Brief ->
Swap each "link" in the data below for "hyperlink" and keep everything else the same. Leave the pictures out when you write the data again.

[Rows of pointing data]
#####

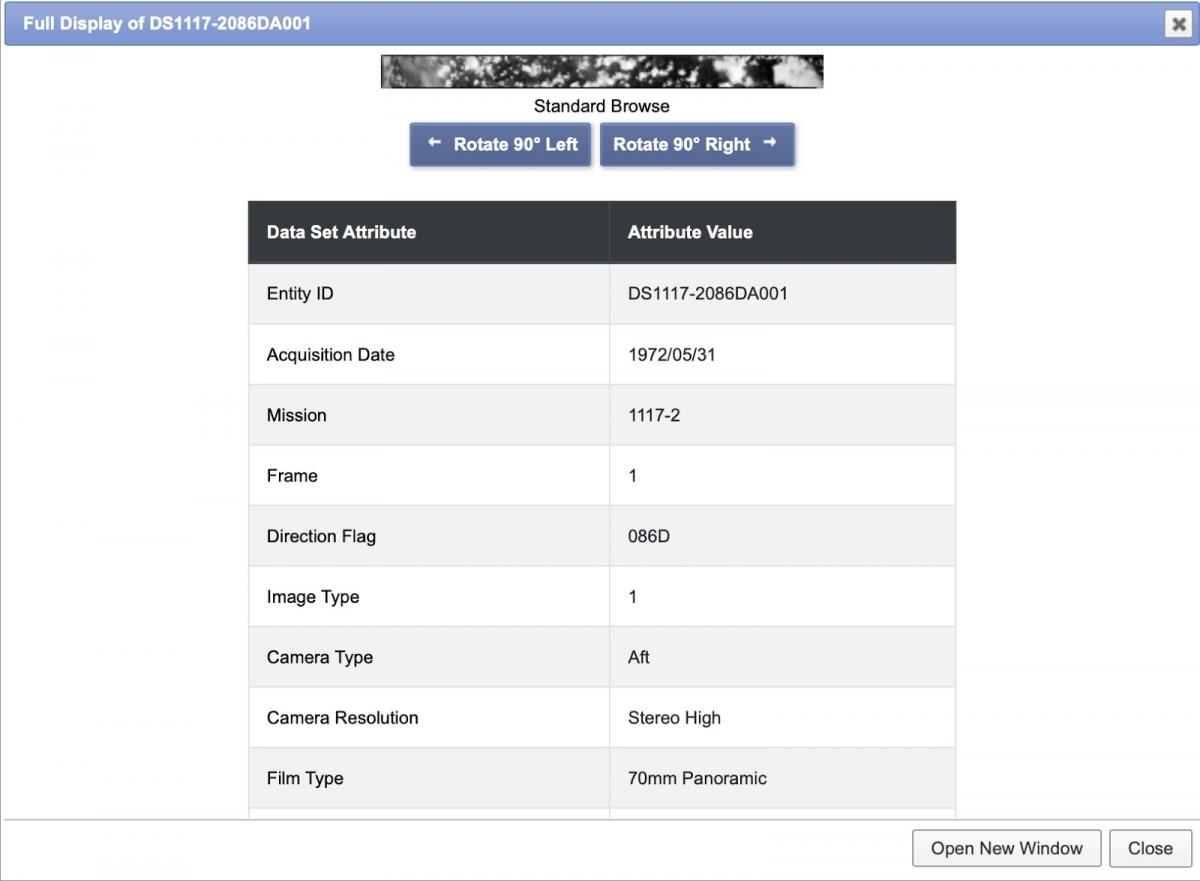
Task: Click the X icon in the dialog title bar
Action: pos(1177,25)
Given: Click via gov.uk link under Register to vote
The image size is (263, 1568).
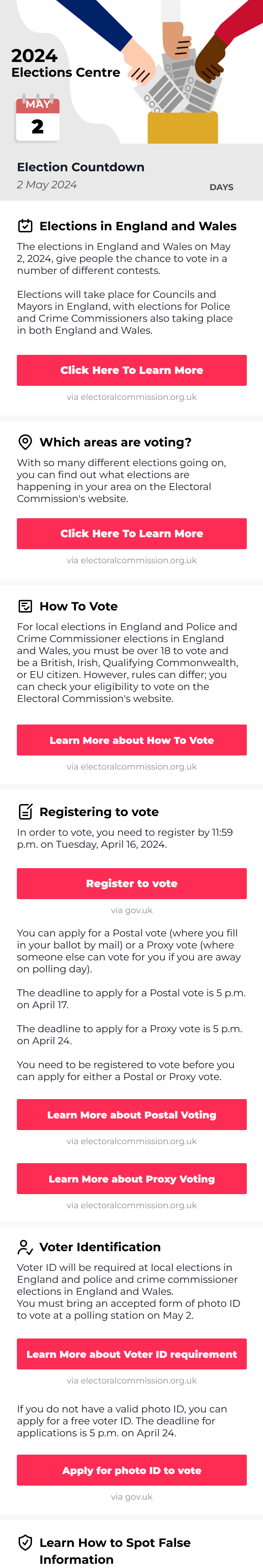Looking at the screenshot, I should 132,910.
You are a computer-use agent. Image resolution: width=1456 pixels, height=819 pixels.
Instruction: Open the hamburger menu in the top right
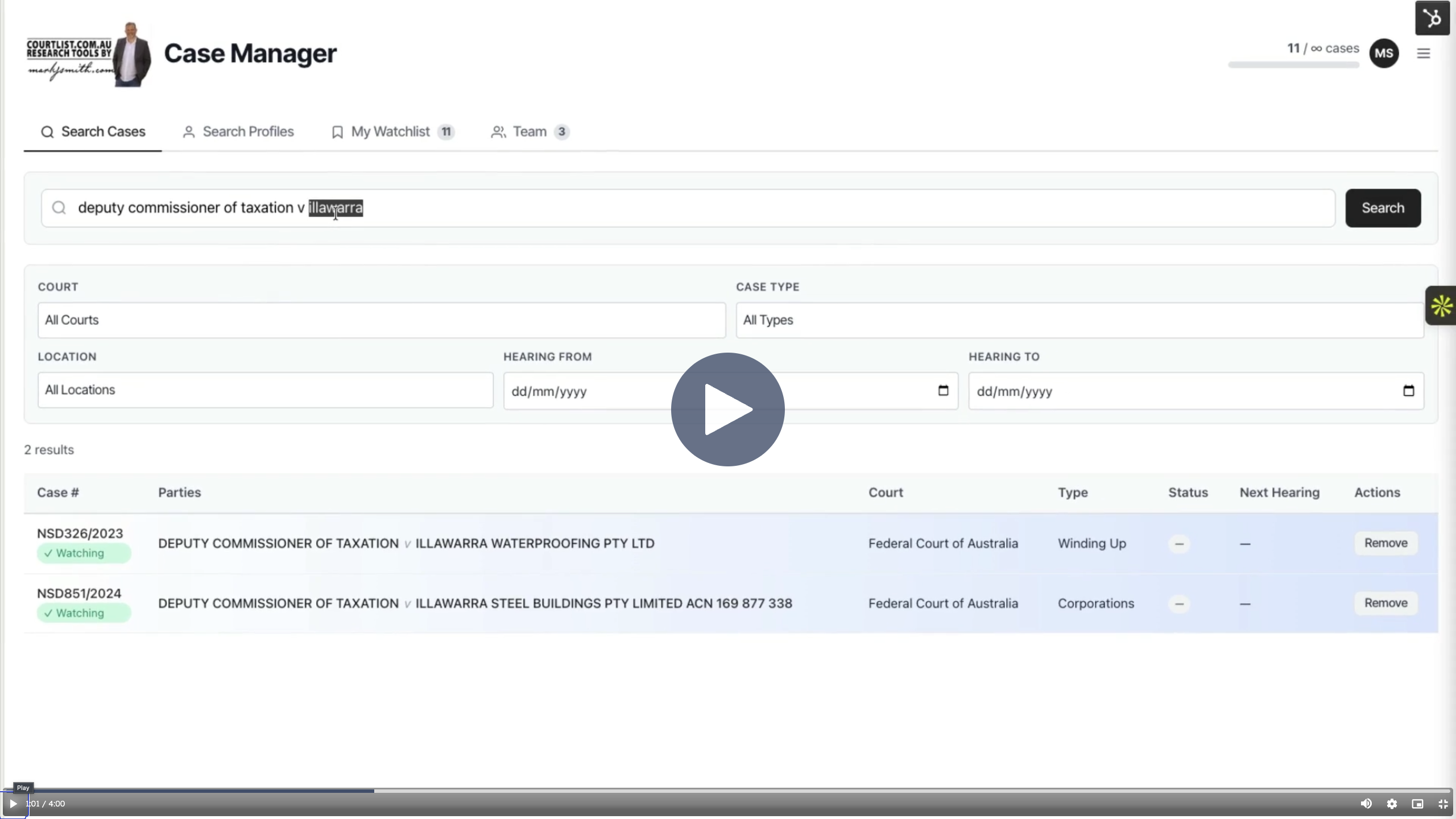[x=1424, y=53]
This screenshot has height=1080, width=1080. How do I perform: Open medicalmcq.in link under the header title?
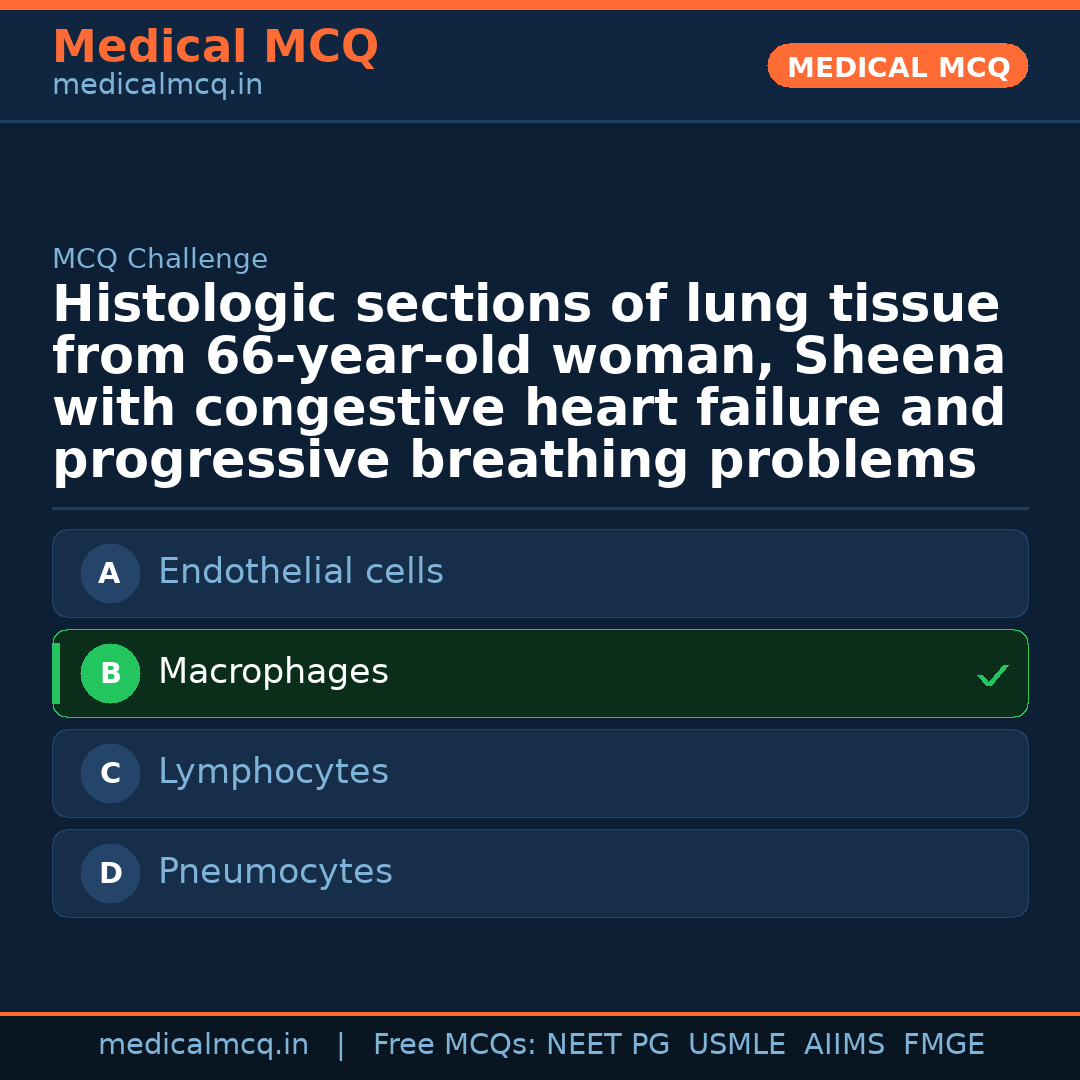click(157, 86)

#####

Solved exercise ->
Task: Click the X icon in the dialog title bar
Action: pos(1177,25)
Given: Click via gov.uk hyperlink under Register to vote
The image size is (263, 1568).
Looking at the screenshot, I should 132,910.
You are a computer-use agent. Image resolution: width=1456 pixels, height=819 pixels.
Instruction: Open the hamburger menu in the top right
[x=1424, y=53]
This screenshot has height=1080, width=1080. How do I perform: Open medicalmcq.in hyperlink under the header title?
click(157, 86)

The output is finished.